● Your goal:
Return every entry below word for word and leave out any picture.

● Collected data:
===============
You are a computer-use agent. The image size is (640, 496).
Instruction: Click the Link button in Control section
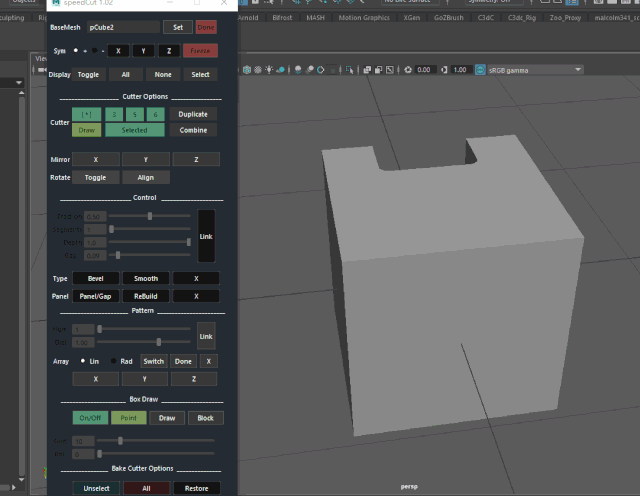tap(206, 236)
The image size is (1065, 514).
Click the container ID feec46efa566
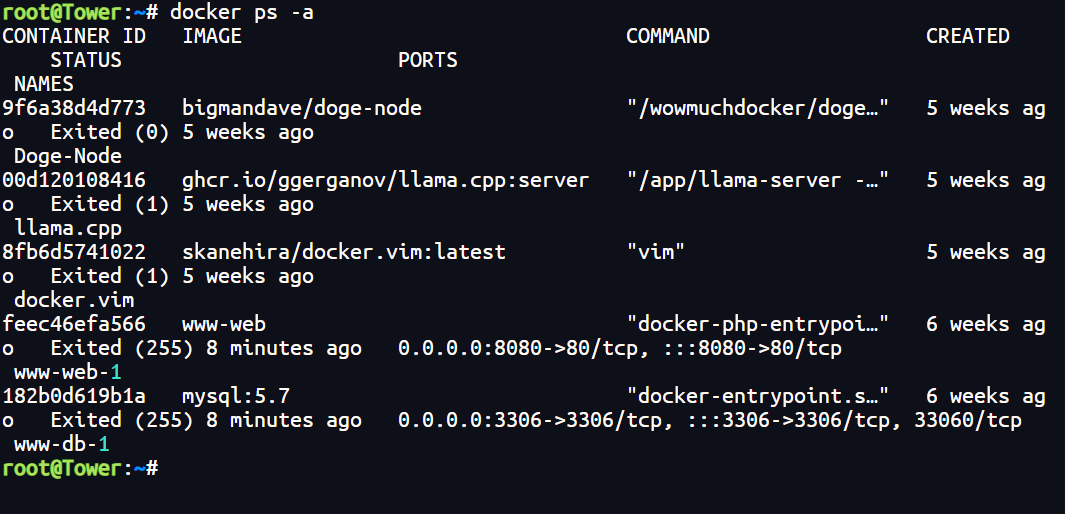tap(74, 325)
===============
● Reply:
You are a computer-use agent. The image size is (640, 496).
Instruction: Click the Link button in Control section
tap(206, 236)
The image size is (1065, 514).
Click the container ID feec46efa566
tap(74, 325)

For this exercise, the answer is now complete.